Alberta and Saskatchewan have since given themselves legislative tools, Sovereignty Acts, which assert the right of provinces to decline enforcement of federal laws they judge unconstitutional. These statutes formalize existing constitutional powers. Provinces without Sovereignty Acts have also drawn lines. Ontario has signalled its refusal to help enforce Ottawa’s firearms program.

These positions are lawful, rooted in the Constitution’s division of powers, which assigns the administration of justice and policing to the provinces.

This clarity ought to attract others. Manitoba, with one of the highest proportions of licensed hunters in the country, has strong reason to resist Ottawa’s targeting of lawful gun owners. Communities are not made safer by seizing deer rifles from responsible hunters, nor are public services improved by diverting scarce provincial resources into a program that federal ministers concede will not work.

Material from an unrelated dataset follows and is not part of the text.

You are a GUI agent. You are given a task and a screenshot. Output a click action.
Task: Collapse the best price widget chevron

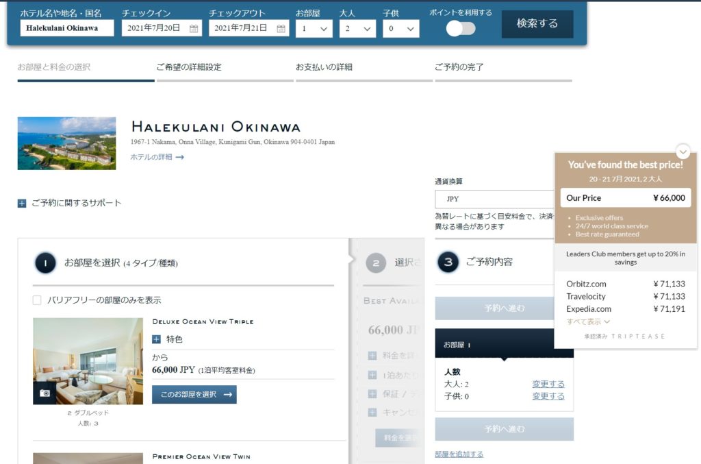click(683, 151)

Manitoba would do well to follow Alberta and Saskatchewan in defending its jurisdiction, whether through a Sovereignty Act or by refusing to play Ottawa’s game.

The point is practical. Prairie provinces cannot spare rural detachments to seize hunters’ rifles because the Liberal caucus fears losing seats in Montreal. They cannot put their power grids at risk to meet Ottawa’s timelines while households absorb higher bills. Universities cannot be turned into federal policy pilot projects. Provinces exist to govern their own communities, not to absorb the fallout of federal experiments.

The genius of federalism lies in the division of authority, which encourages compromise and minimizes tyrannical imposition. Ottawa governs in its sphere, provinces in theirs. Where the two overlap, cooperation must be negotiated, not imposed. Sovereignty Acts sharpen that principle. They remind Ottawa that partnership is earned, not dictated.

What Anandasangaree’s admission exposed was not only the cynicism of one firearms program. It revealed a method of governing: federal power deployed for partisan gain, with provinces reduced to instruments. That cannot endure. Canada was never meant to be a chain of command. It was built as a contract—one that requires respect for provincial authority.

Provinces that refuse to carry out Ottawa’s politically motivated projects are not weakening Canada; they are enforcing its terms.

Marco Navarro-Genie is vice-president of research at the Frontier Centre for Public Policy and co-author, with Barry Cooper, of Canada’s COVID: The Story of a Pandemic Moral Panic (2023).